* WORK TO BE COMPLETED: Please report how many lines of the following entries hold the word "screenshot", giving the number alone.

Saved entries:
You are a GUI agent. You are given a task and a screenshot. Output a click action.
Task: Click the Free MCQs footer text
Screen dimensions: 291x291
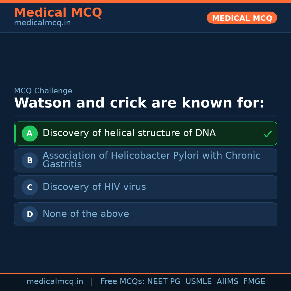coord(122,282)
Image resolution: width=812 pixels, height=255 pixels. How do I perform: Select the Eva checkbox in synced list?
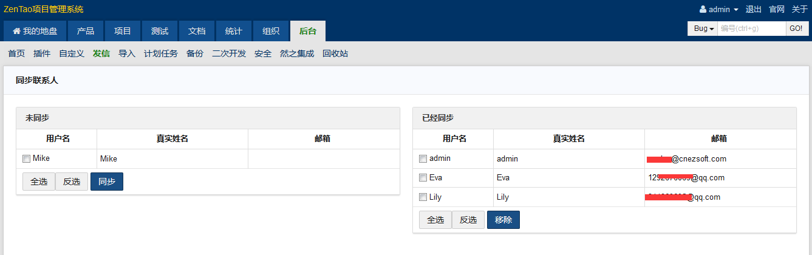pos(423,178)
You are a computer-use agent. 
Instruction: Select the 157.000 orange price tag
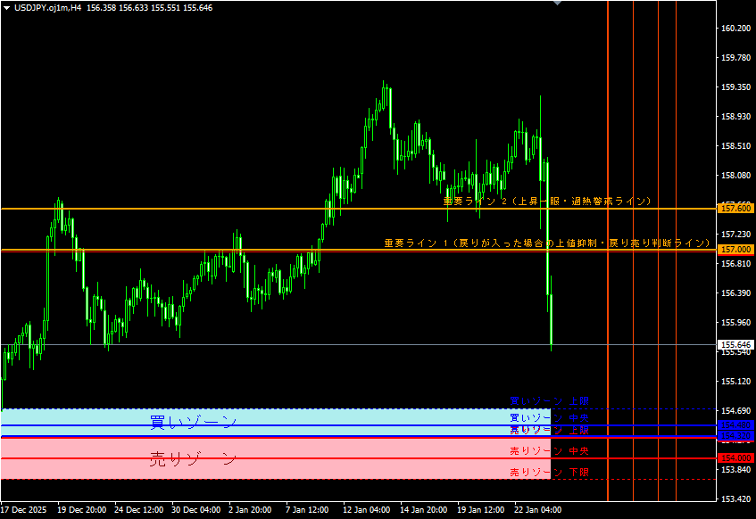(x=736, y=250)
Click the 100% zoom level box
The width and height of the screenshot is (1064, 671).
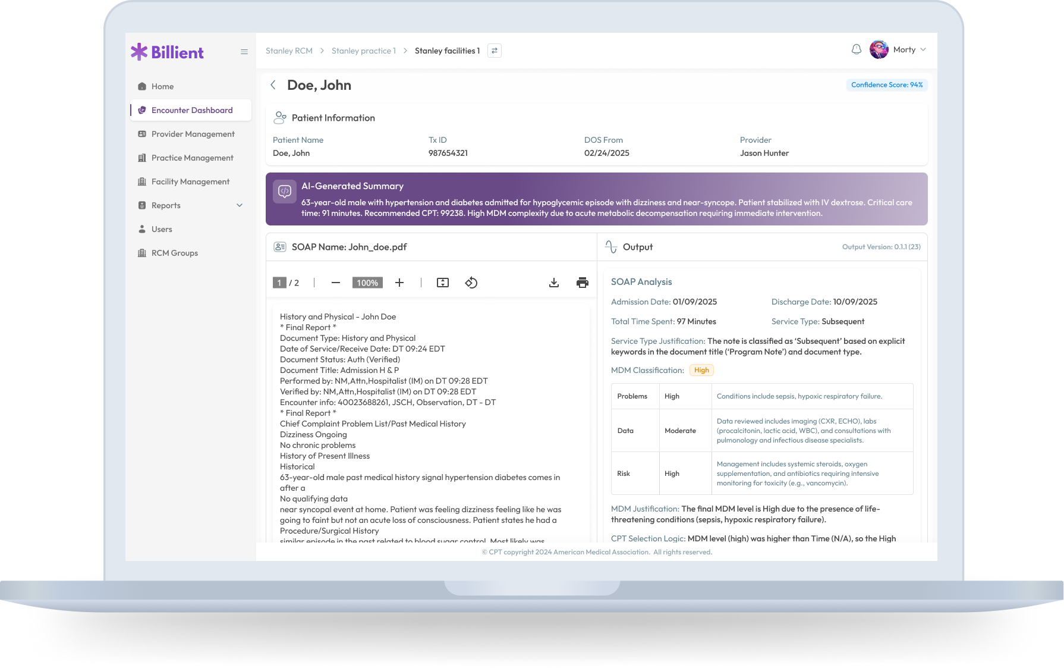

...

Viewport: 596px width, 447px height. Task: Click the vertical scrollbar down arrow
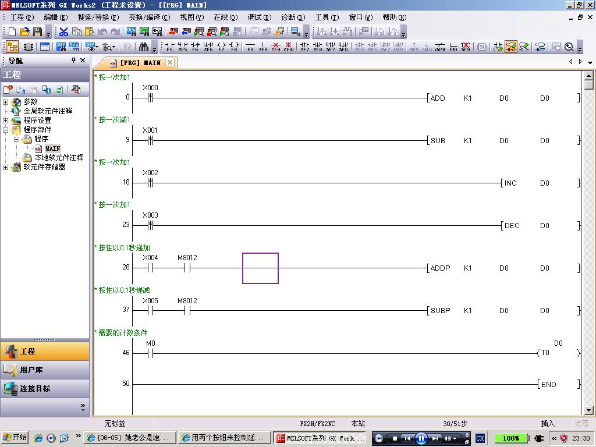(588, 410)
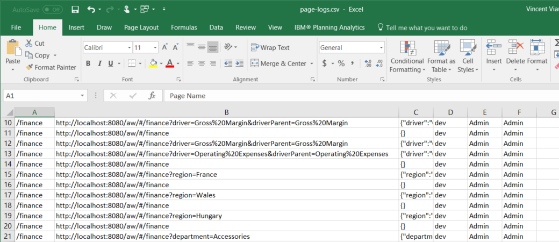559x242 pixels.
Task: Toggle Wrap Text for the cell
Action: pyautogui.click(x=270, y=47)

* ANSWER SECTION: 2